What is Additive Manufacturing?
Additive manufacturing (AM) is a process by which a model is printed layer-by-layer. Objet’s industry leading printers are able to print any model 16-30 microns at a time. In the past, if a material was to be sculpted into a prototype, material was manually subtracted – a time consuming process. On top of this, if too much material was removed, the prototype had to be scrapped. Additive manufacturing does the opposite – it adds material – which saves wasted material, time and money.
How does the Additive Manufacturing process take place?
Using a CAD model (either from a 3D laser scan or from a software-generated model), Objet’s printers create a rapid prototype. Depending on materials and size, your 3D rapid prototype can be printed in as little as 15 minutes!
What are the different types of additive manufacturing?
Stereolithography (SLA): This additive manufacturing process, which is similar to the above polyjet matrix printing, uses a combination of a UV laser and resin to construct rapid 3D prototypes one layer at a time. With data from a CAD model, the laser scans and traces each cross section on the exterior of the liquid resin. After a laser heats the resin to a solid, it becomes fused with the layer beneath it. The building tray lowers so the process can repeat and your model can be built one layer at a time. After construction is complete, the prototype is immersed in a chemical bath that removes and excess resin. Finally, the product is cured in a UV oven to complete the process.

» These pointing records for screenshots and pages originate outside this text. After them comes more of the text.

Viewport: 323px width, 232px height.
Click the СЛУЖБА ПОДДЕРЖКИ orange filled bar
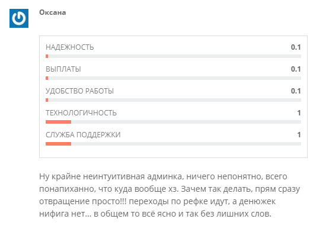click(x=59, y=144)
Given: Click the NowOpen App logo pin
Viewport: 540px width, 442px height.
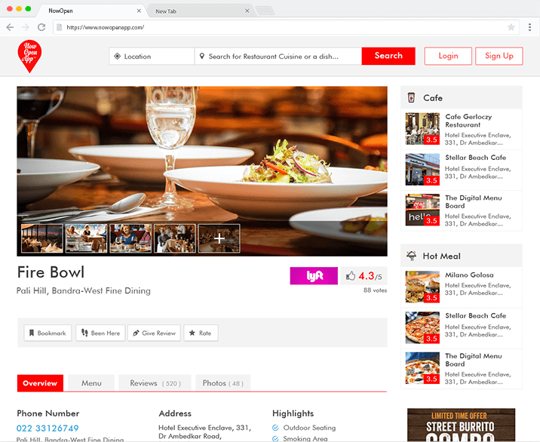Looking at the screenshot, I should (29, 56).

Fused Deposition Modelling (FDM)
Like all other additive manufacturing technologies, FDM starts with an STL file from a CAD software. Two materials are dispensed from this rapid prototyping machine. One material is for support, while the other is for the model itself. A CAD file defines a path for melted thermoplastics to travel and the model is built up, layer-by-layer, which is eventually cooled into a solid. Although different materials cannot be combined in this form of rapid prototyping, different materials can be used.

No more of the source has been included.